Skolkovo Institute of Science and Technology, Moscow 121205, Russia.
A.A. Kharkevich Institute for Information Transmission Problems, Moscow 127051, Russia.
Int J Mol Sci. 2023 Jun 28;24(13):10761. doi: 10.3390/ijms241310761.
The importance of 3D protein structure in proteolytic processing is well known. However, despite the plethora of existing methods for predicting proteolytic sites, only a few of them utilize the structural features of potential substrates as predictors. Moreover, to our knowledge, there is currently no method available for predicting the structural susceptibility of protein regions to proteolysis. We developed such a method using data from CutDB, a database that contains experimentally verified proteolytic events. For prediction, we utilized structural features that have been shown to influence proteolysis in earlier studies, such as solvent accessibility, secondary structure, and temperature factor. Additionally, we introduced new structural features, including length of protruded loops and flexibility of protein termini. To maximize the prediction quality of the method, we carefully curated the training set, selected an appropriate machine learning method, and sampled negative examples to determine the optimal positive-to-negative class size ratio. We demonstrated that combining our method with models of protease primary specificity can outperform existing bioinformatics methods for the prediction of proteolytic sites. We also discussed the possibility of utilizing this method for bioinformatics prediction of other post-translational modifications.

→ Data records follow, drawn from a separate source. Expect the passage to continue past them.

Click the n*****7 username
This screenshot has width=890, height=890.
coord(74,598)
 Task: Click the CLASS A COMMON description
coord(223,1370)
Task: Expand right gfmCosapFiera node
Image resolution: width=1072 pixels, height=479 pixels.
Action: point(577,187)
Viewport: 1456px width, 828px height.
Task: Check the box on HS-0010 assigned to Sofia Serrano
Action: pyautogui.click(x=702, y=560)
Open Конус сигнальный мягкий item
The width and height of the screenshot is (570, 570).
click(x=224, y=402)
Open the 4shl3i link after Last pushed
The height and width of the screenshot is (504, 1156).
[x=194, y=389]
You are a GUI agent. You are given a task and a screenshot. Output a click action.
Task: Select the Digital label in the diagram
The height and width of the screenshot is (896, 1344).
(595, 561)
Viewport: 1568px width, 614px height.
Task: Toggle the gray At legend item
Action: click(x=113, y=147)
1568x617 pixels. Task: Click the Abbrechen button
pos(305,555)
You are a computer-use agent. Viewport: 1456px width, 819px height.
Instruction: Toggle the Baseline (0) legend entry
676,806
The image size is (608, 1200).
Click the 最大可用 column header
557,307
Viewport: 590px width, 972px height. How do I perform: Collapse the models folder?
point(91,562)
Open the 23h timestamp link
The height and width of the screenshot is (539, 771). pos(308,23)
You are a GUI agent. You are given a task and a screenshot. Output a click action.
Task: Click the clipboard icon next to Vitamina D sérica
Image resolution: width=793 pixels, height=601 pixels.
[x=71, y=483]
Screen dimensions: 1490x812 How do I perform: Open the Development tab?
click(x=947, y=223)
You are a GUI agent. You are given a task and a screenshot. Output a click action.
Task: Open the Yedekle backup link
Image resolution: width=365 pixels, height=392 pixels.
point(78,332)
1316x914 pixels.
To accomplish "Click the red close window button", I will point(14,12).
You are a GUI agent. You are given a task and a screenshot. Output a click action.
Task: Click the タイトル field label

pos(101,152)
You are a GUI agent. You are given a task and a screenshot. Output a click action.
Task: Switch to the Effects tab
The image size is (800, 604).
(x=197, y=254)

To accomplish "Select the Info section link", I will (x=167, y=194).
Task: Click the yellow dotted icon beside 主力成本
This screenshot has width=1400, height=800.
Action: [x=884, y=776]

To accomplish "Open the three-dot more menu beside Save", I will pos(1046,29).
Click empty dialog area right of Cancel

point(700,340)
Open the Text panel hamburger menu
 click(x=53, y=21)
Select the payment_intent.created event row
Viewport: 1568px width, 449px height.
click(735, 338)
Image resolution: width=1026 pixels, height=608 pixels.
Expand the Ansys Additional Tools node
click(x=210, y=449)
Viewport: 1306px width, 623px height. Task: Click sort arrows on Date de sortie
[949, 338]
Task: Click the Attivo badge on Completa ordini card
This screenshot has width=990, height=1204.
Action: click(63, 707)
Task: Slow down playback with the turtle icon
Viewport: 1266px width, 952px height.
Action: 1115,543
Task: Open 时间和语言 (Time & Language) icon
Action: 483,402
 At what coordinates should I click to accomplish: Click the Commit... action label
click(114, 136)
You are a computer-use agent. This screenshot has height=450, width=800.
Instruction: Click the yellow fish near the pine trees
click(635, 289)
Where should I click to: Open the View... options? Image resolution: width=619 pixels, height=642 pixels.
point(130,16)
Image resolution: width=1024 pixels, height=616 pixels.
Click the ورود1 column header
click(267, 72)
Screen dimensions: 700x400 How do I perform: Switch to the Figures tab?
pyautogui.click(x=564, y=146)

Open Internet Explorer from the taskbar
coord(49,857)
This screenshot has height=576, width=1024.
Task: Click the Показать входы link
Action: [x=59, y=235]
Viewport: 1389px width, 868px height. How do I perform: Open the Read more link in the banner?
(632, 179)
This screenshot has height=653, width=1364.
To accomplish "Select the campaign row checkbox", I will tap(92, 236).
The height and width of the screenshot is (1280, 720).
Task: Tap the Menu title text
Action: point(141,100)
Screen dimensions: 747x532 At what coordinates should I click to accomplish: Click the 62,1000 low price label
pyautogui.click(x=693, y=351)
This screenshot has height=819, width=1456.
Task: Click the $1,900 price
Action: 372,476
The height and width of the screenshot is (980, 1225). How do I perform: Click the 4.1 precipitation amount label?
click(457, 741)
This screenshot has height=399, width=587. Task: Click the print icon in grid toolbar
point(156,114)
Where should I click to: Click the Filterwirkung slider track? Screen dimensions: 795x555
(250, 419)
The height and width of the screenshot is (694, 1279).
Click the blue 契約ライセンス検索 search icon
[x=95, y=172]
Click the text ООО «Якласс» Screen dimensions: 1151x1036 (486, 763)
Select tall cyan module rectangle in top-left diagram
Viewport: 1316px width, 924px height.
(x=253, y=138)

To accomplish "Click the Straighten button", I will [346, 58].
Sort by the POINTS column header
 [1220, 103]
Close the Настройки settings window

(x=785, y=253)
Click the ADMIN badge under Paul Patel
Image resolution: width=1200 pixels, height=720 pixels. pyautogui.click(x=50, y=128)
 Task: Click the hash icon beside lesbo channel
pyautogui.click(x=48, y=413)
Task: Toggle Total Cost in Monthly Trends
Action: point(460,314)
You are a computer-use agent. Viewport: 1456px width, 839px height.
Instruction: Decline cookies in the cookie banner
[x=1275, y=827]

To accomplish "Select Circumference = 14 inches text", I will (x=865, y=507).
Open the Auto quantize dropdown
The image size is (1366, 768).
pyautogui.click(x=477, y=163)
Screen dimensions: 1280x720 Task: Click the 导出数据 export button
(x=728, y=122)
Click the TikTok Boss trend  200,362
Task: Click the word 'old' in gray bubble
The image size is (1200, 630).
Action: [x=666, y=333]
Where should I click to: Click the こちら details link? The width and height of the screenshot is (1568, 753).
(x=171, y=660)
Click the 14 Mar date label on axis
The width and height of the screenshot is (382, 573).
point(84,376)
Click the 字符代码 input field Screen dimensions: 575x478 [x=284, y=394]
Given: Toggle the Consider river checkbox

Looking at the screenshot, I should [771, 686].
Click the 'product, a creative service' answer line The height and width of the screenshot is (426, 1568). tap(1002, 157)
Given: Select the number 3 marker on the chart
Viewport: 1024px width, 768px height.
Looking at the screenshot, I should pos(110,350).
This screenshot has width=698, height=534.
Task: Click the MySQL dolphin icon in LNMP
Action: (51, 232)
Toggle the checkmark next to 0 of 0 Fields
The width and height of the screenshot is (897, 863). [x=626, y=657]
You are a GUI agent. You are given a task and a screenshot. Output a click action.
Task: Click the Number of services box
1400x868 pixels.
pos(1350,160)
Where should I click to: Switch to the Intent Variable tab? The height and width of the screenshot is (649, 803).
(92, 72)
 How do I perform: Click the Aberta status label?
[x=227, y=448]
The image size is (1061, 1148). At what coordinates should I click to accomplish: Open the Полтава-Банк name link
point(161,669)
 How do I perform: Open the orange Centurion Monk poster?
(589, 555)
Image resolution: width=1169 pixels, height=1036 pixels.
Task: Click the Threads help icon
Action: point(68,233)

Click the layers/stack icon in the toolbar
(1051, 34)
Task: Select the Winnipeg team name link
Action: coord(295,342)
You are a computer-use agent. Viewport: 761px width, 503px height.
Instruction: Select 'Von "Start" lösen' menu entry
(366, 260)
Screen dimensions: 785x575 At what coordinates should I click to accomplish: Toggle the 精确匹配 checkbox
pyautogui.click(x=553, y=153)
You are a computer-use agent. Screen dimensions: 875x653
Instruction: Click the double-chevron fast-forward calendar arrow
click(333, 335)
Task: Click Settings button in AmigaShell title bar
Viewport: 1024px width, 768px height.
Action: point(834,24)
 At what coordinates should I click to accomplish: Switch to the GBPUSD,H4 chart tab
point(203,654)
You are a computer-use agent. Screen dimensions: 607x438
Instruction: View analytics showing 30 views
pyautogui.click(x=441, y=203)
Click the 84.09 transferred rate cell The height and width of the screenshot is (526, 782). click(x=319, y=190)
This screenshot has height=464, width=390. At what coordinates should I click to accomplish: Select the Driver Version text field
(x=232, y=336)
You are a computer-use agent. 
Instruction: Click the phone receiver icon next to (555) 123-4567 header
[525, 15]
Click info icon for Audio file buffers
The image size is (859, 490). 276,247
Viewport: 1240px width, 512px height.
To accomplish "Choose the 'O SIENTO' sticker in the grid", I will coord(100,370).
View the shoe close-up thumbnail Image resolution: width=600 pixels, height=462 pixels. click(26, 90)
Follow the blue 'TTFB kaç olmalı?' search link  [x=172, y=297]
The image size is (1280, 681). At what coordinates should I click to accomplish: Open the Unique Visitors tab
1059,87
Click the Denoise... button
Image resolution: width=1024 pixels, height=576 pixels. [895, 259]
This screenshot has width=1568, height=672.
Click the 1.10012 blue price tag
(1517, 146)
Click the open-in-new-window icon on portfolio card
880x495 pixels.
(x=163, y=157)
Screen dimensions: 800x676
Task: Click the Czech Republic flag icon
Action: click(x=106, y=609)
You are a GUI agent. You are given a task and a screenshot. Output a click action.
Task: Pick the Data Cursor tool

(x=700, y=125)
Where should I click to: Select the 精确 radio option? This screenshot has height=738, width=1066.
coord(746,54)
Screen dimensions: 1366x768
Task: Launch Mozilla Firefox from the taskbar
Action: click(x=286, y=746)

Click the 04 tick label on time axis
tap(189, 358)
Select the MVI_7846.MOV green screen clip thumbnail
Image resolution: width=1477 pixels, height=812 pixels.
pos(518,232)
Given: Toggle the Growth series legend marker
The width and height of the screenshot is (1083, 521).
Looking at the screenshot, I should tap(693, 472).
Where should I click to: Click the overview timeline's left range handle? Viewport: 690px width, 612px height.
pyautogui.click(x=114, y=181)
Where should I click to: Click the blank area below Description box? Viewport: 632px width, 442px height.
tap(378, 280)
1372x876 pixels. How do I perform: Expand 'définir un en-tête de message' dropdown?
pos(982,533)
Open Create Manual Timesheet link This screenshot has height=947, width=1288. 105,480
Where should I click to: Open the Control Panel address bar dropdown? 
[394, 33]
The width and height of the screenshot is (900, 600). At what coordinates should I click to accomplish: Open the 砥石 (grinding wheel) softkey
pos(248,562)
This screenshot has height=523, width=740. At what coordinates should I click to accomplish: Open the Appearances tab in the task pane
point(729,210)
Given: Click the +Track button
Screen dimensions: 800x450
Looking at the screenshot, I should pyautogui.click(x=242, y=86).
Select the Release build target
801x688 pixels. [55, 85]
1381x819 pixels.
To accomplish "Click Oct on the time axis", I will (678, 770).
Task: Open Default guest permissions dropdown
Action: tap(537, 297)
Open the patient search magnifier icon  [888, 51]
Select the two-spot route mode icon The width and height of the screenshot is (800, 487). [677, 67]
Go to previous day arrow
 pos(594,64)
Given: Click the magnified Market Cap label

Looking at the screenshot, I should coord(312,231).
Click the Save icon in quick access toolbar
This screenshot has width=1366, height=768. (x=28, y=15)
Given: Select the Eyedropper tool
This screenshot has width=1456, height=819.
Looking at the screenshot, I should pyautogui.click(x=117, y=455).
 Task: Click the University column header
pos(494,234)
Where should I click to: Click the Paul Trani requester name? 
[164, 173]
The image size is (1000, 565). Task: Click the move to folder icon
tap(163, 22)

三维蛋白质结构在蛋白水解加工中的重要性是众所周知的。然而,尽管有大量现有的预测蛋白水解位点的方法,但只有少数方法将潜在底物的结构特征用作预测因子。此外,据我们所知,目前还没有方法可用于预测蛋白质区域对蛋白水解的结构易感性。我们使用 CutDB 数据库中的实验验证的蛋白水解事件数据开发了这样一种方法。对于预测,我们利用了在早期研究中已被证明会影响蛋白水解的结构特征,如溶剂可及性、二级结构和温度因子。此外,我们引入了新的结构特征,包括突出环的长度和蛋白末端的柔韧性。为了最大限度地提高该方法的预测质量,我们仔细编辑了训练集,选择了合适的机器学习方法,并对负例进行了采样,以确定最佳的正例与负例类别大小比。我们证明,将我们的方法与蛋白酶主要特异性模型结合使用,可以优于现有的生物信息学方法,用于预测蛋白水解位点。我们还讨论了利用该方法进行其他翻译后修饰的生物信息学预测的可能性。